How your content is processed

• AI content generation — Your text prompts and uploaded images are sent to Google's Generative AI API (Gemini) to generate platform-specific captions and template HTML. Google's API terms prohibit using this data for model training.
• Image rendering — HTML templates are rendered into PNG images using a server-side rendering engine (Puppeteer). The rendered images are uploaded to cloud storage.
• Publishing and scheduling — When you approve and publish (or schedule) a post, the content and images are sent to Zernio, which delivers them to your connected social media platforms (LinkedIn, Twitter/X, Instagram, Facebook, Threads, Google Business Profile, Bluesky). Scheduling is handled natively by Zernio — your scheduled posts live on their infrastructure until the publish time.

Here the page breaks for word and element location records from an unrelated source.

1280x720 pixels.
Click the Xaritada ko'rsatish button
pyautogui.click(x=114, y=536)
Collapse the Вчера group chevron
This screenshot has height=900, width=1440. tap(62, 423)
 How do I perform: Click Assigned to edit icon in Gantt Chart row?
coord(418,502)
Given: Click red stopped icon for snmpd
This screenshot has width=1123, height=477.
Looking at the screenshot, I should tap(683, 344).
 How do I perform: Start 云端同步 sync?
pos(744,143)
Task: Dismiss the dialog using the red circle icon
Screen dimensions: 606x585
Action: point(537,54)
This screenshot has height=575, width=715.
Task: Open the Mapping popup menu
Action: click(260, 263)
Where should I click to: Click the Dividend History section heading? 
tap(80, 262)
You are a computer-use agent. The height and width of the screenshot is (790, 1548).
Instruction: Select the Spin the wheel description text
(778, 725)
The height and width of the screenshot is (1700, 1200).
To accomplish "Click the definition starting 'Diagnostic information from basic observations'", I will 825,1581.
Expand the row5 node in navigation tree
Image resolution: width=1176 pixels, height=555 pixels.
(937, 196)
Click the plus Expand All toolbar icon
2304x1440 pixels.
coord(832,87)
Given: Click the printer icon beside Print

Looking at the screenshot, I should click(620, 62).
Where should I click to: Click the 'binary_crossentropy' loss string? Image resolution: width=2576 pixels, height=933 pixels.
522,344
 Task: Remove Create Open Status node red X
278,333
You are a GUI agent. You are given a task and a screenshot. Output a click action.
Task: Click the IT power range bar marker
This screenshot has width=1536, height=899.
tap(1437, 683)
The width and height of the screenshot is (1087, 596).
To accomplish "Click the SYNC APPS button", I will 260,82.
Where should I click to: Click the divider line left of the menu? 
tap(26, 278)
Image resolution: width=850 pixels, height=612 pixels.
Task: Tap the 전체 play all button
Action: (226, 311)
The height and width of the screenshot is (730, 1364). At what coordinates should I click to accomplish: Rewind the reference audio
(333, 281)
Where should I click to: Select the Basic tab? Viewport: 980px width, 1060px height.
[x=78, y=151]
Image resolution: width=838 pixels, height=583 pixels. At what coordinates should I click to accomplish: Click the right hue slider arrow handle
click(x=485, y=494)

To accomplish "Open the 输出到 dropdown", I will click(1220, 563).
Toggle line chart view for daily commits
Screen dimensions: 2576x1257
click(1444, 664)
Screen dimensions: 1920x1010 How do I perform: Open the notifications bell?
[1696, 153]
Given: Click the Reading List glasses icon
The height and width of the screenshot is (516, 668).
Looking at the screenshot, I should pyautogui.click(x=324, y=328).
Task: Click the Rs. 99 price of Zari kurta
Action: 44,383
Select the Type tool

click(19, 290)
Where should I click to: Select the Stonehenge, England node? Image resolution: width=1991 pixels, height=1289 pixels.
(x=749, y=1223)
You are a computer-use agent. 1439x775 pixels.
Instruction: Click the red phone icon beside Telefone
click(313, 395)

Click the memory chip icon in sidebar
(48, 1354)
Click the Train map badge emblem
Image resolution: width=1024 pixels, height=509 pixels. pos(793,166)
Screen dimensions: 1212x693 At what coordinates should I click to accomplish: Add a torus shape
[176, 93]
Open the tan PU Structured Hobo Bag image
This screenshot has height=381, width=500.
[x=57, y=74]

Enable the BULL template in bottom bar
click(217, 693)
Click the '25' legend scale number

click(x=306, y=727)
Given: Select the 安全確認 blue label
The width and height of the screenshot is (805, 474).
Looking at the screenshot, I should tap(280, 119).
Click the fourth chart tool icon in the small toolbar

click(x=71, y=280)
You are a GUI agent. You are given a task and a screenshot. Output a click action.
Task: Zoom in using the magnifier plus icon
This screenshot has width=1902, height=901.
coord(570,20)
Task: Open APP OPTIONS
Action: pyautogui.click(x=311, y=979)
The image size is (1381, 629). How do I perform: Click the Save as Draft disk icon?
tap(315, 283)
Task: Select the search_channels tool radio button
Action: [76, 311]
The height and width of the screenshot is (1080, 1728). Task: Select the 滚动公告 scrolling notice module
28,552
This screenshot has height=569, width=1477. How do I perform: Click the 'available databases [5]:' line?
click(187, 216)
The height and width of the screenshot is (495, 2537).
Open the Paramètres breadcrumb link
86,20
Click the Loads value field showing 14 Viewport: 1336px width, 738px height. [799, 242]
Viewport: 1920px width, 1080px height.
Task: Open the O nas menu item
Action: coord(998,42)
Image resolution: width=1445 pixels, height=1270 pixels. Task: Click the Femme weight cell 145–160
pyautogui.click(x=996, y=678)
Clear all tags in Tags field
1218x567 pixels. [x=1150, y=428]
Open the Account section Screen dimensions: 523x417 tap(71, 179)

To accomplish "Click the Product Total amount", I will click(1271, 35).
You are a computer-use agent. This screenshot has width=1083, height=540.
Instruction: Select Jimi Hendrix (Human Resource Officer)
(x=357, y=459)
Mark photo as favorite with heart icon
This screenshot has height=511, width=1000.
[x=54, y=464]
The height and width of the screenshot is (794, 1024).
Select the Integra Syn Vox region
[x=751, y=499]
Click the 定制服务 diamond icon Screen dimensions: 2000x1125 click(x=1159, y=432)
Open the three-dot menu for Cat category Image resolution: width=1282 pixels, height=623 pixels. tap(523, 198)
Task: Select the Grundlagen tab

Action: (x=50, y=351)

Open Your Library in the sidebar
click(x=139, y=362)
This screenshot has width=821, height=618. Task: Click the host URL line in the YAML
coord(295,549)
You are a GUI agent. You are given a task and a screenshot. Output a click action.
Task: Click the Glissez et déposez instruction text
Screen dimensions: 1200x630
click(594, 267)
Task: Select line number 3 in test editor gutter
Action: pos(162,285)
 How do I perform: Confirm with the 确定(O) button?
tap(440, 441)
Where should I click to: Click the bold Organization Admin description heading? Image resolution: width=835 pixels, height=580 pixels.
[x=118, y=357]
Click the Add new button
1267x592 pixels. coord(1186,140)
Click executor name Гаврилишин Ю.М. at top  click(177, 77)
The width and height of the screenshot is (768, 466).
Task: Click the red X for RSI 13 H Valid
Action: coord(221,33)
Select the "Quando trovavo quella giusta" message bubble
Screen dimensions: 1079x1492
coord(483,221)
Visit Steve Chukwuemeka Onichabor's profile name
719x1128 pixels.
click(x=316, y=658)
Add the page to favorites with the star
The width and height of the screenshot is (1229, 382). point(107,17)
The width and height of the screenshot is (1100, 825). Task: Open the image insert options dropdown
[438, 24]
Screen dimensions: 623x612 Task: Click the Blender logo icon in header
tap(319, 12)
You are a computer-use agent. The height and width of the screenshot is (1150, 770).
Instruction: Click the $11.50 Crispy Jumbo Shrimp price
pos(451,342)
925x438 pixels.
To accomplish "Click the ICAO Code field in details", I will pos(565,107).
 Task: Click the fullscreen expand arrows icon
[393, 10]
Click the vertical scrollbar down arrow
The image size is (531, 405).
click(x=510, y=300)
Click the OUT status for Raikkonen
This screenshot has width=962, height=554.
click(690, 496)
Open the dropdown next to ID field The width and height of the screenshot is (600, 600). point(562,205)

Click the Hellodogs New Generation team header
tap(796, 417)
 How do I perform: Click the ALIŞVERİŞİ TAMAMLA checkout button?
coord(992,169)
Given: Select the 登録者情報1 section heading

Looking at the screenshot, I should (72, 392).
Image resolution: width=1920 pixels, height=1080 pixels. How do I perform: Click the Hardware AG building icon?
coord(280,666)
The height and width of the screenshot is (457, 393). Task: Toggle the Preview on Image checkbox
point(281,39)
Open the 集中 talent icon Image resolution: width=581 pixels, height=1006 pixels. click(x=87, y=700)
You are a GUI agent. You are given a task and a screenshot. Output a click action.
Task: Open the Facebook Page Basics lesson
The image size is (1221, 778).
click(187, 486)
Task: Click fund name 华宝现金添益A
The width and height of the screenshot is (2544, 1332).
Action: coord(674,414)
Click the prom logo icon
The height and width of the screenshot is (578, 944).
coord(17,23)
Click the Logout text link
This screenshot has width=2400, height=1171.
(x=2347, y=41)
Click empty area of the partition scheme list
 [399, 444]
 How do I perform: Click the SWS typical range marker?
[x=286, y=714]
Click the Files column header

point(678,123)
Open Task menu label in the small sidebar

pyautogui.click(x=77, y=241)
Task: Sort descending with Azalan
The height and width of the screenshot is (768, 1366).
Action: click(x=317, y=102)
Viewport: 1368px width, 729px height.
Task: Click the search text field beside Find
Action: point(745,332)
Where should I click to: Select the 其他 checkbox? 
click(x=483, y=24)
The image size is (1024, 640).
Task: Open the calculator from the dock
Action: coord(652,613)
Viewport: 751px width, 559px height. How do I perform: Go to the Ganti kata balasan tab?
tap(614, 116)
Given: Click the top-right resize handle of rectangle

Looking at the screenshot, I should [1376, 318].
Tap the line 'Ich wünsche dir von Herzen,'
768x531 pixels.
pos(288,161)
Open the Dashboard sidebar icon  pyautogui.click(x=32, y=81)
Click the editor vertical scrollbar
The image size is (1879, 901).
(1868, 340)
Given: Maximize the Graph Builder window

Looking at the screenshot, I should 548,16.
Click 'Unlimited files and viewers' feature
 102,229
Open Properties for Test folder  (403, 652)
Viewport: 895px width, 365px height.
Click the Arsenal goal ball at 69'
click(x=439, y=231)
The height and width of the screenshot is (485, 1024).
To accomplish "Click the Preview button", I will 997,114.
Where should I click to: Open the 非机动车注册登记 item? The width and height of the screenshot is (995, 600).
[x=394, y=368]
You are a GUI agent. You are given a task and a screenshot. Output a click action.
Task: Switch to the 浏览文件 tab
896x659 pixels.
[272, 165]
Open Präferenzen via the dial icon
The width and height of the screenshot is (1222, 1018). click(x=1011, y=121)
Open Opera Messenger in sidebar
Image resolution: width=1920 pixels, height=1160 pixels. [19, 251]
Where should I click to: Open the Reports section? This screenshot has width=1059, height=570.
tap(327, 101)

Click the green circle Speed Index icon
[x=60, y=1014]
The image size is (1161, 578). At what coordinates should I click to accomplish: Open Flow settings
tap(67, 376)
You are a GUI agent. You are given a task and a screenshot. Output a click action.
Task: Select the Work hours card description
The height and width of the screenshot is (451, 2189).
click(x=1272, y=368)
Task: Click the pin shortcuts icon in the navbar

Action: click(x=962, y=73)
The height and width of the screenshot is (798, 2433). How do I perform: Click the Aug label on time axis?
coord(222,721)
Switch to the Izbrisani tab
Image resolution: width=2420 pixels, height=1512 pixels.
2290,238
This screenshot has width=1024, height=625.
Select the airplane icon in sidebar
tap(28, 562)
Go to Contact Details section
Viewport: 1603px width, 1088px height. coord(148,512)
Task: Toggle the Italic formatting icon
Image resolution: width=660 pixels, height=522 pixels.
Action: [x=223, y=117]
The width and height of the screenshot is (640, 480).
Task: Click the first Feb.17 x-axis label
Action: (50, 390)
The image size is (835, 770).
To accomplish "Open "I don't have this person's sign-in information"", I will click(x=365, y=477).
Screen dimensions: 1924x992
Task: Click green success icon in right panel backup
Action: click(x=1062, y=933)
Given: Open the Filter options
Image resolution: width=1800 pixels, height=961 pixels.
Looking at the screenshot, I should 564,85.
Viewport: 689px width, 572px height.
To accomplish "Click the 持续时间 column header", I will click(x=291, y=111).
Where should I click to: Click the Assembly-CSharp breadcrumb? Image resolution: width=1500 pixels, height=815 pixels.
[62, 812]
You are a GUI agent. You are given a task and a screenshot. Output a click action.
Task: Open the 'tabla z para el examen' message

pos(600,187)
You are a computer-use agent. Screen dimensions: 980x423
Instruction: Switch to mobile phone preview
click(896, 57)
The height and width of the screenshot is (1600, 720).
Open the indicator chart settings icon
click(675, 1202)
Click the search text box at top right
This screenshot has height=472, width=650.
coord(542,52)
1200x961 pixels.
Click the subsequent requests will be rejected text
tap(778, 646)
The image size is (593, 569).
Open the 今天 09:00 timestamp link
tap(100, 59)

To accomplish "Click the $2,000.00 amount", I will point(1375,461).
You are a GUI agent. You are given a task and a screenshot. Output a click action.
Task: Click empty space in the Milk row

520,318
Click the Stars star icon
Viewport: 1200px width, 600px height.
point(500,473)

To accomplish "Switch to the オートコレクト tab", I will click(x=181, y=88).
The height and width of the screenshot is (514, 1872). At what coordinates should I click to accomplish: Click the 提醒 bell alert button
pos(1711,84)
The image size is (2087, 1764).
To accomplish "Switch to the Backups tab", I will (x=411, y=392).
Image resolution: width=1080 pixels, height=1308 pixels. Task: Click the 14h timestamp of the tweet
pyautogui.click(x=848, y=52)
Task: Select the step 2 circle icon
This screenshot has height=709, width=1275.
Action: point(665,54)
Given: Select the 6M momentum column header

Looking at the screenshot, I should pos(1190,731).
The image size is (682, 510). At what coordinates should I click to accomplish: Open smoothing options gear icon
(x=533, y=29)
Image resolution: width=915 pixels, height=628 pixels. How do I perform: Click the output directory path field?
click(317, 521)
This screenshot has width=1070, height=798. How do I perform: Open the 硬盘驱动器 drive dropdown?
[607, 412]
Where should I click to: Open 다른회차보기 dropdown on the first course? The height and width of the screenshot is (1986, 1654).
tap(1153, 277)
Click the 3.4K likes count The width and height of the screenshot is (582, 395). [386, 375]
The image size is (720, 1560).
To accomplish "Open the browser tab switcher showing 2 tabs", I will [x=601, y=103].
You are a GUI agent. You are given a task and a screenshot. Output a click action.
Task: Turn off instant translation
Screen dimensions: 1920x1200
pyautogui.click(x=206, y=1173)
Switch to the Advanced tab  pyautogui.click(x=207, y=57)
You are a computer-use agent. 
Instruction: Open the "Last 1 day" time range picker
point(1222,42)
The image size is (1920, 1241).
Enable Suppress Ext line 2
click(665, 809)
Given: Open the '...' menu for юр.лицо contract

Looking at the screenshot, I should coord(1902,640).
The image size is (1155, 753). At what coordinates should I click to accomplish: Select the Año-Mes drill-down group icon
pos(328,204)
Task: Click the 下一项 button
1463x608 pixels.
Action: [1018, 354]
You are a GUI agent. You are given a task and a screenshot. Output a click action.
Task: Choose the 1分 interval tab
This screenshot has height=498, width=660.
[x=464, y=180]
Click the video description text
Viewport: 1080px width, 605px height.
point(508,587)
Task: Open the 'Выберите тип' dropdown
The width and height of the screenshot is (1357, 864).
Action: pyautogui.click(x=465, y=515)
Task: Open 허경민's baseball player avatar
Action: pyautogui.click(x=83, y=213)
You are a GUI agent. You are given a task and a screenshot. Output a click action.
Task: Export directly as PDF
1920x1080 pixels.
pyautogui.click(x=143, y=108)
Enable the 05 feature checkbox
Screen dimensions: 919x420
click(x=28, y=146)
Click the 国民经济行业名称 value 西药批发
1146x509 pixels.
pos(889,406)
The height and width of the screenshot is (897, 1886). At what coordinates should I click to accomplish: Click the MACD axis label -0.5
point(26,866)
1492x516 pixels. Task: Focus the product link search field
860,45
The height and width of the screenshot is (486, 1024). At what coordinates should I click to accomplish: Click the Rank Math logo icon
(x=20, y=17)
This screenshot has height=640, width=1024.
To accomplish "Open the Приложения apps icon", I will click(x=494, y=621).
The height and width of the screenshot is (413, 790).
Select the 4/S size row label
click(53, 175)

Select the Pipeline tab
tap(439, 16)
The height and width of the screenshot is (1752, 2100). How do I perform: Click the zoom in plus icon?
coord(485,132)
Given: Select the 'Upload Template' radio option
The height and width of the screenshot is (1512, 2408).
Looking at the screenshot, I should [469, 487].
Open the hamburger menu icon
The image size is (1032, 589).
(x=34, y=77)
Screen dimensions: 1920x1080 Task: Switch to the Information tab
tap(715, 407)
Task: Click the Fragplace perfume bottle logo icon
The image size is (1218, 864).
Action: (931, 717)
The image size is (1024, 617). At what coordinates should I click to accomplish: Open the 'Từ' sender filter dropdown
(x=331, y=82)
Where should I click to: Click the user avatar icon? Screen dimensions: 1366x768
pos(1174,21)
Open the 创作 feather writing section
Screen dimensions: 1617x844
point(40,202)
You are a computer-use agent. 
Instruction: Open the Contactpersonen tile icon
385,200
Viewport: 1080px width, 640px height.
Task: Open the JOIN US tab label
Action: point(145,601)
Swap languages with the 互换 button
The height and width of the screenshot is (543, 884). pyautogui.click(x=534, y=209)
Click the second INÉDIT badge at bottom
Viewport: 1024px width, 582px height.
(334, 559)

Our relationship with Zernio

Zernio (zernio.com) is a third-party social media publishing API that MACRIPhone uses to deliver your approved content to social media platforms. Here is what you should know about this relationship:

• What we send to Zernio — When you publish or schedule a post, we send the post text (per-platform captions), rendered images or uploaded media, and your scheduling preferences. We also send a tenant-specific API key that authorizes publishing to your connected social media accounts.
• What Zernio does not receive — Zernio does not receive your original prompts, brand voice configuration, AI-generated template data, internal post metadata, or any data from other MACRIPhone features (analytics, settings, onboarding). It only receives the final, approved content you choose to publish.
• Social media account connections — Your social media accounts (LinkedIn, Twitter/X, Instagram, Facebook, Threads) are connected through Zernio's OAuth flow. Zernio stores the access tokens for your social media accounts on their infrastructure. MACRIPhone stores only the Zernio account identifier and display name — not your social media credentials.
• Scheduled posts — When you schedule a post for future publishing, the content is held on Zernio's servers until the scheduled time. You can cancel a scheduled post at any time from MACRIPhone's queue, which deletes it from Zernio.
• Data retention on Zernio — Published and scheduled posts are retained by Zernio according to their own data practices. Canceling or deleting a post in MACRIPhone sends a deletion request to Zernio. For complete data removal, you may also contact Zernio directly.
• No AI training — Zernio is a delivery service, not an AI provider. Your content passes through Zernio only for the purpose of publishing to your social accounts.

What we do not do with your content

• We do not use your uploaded images, prompts, or generated content to train AI models.
• We do not share your content with other tenants or users.
• We do not sell your content to third parties.
• We do not review, read, or moderate your content — the approval queue is fully automated.
• We do not publish content without your explicit approval.